### Exercise:
Please repeat, from the entries that follow, the lines from the one containing "Click the yellow 4.7 K-index bar" through the one containing "Task: Open the Formation BlueGPT folder" exactly, adding nothing.

== Entries supplied ==

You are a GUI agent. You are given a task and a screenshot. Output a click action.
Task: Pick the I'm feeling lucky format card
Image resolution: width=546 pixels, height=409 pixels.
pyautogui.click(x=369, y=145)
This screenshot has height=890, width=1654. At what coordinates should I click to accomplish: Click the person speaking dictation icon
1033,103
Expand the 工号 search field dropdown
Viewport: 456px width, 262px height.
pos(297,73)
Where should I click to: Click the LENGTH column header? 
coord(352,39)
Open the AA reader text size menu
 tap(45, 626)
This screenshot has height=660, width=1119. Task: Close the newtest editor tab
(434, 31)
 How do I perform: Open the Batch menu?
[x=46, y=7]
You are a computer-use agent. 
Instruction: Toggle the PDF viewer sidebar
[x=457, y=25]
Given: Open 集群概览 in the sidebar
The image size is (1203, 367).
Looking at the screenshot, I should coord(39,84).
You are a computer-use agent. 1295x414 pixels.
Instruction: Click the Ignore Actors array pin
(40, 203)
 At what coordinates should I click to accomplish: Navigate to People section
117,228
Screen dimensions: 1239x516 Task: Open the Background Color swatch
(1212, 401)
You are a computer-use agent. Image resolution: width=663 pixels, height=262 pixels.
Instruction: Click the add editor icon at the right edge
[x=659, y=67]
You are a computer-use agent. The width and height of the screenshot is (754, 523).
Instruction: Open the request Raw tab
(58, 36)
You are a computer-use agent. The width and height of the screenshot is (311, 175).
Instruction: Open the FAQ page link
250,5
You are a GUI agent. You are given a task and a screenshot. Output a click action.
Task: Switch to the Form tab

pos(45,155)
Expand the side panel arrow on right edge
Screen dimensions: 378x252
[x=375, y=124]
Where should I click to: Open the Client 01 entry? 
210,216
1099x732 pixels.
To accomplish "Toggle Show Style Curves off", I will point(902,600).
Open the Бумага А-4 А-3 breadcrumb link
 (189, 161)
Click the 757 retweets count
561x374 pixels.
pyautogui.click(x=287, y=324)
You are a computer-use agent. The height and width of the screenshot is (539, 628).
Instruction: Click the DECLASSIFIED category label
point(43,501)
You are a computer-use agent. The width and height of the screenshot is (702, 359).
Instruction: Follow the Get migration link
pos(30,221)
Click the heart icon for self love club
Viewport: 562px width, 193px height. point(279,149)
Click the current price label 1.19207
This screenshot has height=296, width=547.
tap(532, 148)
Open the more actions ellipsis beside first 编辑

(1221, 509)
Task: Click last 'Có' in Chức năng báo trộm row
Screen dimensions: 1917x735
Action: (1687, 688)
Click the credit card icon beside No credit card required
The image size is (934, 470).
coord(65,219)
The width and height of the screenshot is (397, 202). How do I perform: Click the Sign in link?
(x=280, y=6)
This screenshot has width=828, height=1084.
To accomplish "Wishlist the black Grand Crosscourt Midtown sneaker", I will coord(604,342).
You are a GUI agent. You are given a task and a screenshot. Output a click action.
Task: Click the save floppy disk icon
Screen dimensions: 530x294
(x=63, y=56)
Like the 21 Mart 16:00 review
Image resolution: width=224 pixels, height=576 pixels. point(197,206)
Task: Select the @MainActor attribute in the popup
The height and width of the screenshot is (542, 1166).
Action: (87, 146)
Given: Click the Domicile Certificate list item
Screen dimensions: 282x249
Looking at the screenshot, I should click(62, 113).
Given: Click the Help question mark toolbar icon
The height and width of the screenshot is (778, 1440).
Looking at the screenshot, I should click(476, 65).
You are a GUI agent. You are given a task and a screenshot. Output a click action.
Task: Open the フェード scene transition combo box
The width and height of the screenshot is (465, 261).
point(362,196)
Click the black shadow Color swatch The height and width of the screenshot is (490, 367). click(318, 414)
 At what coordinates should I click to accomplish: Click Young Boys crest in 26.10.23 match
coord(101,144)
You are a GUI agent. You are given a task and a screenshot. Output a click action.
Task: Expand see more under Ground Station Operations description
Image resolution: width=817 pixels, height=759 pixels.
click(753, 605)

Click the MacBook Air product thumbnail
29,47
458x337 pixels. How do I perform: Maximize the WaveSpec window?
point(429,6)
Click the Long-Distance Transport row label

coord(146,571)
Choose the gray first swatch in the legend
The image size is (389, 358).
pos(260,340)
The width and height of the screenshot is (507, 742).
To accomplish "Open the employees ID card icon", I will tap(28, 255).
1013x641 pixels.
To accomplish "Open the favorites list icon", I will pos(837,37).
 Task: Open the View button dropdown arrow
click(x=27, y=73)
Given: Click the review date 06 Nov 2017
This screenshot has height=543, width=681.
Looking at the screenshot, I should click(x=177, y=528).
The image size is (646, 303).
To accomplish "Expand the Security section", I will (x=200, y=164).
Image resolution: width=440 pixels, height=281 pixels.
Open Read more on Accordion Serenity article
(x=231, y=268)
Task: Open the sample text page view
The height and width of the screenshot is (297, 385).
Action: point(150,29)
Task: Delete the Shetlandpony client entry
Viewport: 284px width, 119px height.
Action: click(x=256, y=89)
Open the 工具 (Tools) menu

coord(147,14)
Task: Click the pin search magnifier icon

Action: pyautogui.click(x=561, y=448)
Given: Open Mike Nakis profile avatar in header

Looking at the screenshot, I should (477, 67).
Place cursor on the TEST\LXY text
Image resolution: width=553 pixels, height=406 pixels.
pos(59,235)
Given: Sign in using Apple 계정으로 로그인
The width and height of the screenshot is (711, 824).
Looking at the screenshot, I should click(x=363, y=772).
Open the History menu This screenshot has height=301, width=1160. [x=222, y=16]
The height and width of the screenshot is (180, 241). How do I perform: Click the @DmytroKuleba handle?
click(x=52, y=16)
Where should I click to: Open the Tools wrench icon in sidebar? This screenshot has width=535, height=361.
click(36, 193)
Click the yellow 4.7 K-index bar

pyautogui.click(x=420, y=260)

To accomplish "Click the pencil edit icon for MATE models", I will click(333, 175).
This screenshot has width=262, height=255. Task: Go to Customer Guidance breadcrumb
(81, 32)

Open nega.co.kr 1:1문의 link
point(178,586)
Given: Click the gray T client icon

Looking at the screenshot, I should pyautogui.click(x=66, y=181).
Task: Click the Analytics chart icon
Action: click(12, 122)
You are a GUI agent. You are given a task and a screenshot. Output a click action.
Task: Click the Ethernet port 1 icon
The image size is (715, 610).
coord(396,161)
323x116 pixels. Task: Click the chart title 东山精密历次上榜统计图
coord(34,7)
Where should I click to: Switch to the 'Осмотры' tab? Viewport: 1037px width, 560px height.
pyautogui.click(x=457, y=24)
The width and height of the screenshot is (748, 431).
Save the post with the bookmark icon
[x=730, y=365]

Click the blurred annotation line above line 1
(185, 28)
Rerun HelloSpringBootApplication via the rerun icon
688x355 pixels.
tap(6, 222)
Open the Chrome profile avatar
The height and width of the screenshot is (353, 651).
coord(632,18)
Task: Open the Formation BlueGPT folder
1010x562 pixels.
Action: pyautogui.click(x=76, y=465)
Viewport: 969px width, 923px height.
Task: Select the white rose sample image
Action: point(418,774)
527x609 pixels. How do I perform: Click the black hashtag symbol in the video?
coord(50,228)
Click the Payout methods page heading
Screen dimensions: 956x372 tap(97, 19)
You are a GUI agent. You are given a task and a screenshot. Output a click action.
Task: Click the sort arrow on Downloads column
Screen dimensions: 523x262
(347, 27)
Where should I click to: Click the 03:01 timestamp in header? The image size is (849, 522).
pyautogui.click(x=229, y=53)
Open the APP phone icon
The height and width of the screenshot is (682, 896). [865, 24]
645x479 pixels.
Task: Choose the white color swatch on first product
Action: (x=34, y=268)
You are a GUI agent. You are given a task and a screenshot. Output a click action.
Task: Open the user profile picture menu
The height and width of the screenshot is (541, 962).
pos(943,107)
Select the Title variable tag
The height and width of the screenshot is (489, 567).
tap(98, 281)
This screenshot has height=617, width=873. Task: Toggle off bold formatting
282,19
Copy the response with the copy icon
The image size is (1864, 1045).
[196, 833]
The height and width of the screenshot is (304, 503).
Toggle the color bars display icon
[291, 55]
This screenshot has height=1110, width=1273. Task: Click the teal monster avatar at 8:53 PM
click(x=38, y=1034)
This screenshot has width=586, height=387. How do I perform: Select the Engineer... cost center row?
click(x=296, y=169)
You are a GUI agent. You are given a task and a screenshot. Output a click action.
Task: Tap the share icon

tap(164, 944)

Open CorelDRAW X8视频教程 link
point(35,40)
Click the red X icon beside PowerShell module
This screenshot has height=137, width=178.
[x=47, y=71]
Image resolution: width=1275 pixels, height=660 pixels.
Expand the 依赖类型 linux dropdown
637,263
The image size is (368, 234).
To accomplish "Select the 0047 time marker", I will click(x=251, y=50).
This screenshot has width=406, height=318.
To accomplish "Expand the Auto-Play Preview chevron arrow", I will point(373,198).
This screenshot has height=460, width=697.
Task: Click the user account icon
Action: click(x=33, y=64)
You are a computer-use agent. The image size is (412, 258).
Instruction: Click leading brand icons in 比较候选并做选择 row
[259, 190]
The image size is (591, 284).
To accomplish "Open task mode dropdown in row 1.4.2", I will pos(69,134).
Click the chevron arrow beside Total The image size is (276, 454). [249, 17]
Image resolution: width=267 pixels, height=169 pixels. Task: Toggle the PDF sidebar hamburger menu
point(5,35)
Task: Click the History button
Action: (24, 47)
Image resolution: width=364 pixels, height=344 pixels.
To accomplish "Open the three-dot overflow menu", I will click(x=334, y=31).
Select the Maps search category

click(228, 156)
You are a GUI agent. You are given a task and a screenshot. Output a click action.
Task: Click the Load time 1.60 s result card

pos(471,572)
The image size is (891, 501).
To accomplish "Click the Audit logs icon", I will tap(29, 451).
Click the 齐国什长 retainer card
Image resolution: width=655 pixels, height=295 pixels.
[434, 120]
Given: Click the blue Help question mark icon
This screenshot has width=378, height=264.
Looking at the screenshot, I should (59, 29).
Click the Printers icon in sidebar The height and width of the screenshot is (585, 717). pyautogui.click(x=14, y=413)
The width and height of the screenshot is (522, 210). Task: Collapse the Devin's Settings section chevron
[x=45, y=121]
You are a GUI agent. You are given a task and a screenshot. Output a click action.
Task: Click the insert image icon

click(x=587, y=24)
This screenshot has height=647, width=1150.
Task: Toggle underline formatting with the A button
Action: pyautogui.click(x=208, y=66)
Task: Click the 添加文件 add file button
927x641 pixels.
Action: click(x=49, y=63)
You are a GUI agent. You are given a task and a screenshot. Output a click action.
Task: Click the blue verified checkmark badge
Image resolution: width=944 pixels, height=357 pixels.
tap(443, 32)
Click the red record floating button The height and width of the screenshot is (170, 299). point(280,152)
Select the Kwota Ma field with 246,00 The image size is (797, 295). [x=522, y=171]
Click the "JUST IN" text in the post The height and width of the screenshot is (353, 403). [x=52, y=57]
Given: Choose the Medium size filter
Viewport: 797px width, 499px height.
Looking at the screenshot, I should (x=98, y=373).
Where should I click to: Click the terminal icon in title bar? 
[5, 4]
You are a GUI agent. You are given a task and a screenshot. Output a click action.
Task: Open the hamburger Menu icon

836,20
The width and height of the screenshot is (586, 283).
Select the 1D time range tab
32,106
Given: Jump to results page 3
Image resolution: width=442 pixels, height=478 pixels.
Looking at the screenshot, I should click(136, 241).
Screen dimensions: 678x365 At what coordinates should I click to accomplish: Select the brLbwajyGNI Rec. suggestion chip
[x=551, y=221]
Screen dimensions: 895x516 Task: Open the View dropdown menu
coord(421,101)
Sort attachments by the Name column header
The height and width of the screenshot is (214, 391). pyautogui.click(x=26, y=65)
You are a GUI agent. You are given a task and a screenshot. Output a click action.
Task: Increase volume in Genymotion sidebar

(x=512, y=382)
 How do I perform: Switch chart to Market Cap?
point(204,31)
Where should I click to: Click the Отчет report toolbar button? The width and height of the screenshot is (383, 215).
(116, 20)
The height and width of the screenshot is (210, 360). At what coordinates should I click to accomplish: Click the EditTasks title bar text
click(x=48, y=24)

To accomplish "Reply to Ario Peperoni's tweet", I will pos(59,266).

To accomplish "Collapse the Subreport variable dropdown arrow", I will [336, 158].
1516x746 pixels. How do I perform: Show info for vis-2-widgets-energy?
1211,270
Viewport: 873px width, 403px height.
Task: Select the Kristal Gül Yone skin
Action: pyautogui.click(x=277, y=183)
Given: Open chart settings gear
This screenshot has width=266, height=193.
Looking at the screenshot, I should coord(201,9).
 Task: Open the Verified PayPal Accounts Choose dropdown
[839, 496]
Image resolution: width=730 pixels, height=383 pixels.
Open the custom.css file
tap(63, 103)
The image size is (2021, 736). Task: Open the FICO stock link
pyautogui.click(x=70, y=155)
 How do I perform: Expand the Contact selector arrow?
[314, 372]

===

### Written response:
Click the yellow 4.7 K-index bar

pyautogui.click(x=420, y=260)

To accomplish "Click the pencil edit icon for MATE models", I will click(333, 175).
This screenshot has width=262, height=255. Task: Go to Customer Guidance breadcrumb
(81, 32)

Open nega.co.kr 1:1문의 link
point(178,586)
Given: Click the gray T client icon

Looking at the screenshot, I should pyautogui.click(x=66, y=181).
Task: Click the Analytics chart icon
Action: click(12, 122)
You are a GUI agent. You are given a task and a screenshot. Output a click action.
Task: Click the Ethernet port 1 icon
The image size is (715, 610).
coord(396,161)
323x116 pixels. Task: Click the chart title 东山精密历次上榜统计图
coord(34,7)
Where should I click to: Switch to the 'Осмотры' tab? Viewport: 1037px width, 560px height.
pyautogui.click(x=457, y=24)
The width and height of the screenshot is (748, 431).
Save the post with the bookmark icon
[x=730, y=365]

Click the blurred annotation line above line 1
(185, 28)
Rerun HelloSpringBootApplication via the rerun icon
688x355 pixels.
tap(6, 222)
Open the Chrome profile avatar
The height and width of the screenshot is (353, 651).
coord(632,18)
Task: Open the Formation BlueGPT folder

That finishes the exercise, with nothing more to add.